To do: Below are the records. State how many of their lines hold the word "will", and add nothing else.
:: Records for the exercise
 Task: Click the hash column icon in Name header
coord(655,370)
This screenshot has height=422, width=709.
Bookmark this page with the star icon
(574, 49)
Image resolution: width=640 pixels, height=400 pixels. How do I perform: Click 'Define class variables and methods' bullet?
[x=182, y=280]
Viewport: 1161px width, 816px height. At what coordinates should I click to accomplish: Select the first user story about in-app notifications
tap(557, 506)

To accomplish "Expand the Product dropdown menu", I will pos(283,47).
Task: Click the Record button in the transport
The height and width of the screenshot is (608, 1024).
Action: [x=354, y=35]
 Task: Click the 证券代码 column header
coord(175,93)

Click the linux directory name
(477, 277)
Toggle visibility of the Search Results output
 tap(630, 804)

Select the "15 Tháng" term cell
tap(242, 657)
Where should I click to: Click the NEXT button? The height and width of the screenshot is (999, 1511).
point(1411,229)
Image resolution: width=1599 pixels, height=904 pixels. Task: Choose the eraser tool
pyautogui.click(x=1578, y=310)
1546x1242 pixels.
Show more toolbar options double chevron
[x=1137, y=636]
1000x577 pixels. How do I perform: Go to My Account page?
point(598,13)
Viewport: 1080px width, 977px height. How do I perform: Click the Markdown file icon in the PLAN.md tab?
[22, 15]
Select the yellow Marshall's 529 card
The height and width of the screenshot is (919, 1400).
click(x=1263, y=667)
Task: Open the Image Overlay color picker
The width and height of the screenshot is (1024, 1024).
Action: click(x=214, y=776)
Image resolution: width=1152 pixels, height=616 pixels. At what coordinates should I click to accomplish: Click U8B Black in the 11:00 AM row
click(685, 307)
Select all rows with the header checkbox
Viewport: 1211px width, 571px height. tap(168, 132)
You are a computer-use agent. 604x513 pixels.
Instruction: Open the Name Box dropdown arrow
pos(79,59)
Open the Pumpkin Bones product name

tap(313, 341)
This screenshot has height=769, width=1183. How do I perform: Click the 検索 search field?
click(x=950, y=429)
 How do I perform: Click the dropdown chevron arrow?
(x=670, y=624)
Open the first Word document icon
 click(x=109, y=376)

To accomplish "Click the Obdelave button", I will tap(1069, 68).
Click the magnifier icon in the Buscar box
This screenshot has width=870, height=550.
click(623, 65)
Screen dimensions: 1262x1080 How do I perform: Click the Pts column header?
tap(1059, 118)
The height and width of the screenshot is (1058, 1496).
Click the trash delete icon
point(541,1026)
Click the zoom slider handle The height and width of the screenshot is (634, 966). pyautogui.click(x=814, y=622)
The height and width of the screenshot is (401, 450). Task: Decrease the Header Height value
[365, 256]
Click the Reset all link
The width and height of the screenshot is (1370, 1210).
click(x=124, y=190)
::::
Completed exercise: 2